▶ ACTIVITY:
Within the data below, count every line that includes "width" and report the total alone.

▶ SOURCE DATA:
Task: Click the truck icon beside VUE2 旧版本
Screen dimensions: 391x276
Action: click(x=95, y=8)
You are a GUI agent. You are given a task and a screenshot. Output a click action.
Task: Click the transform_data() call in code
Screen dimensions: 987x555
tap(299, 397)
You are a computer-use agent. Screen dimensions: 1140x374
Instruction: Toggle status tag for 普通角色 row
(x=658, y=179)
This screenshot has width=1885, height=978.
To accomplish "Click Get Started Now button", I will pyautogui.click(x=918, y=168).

---

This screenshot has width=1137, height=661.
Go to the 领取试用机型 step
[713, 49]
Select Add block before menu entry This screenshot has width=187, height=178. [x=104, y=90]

▶ RESULT BELOW:
3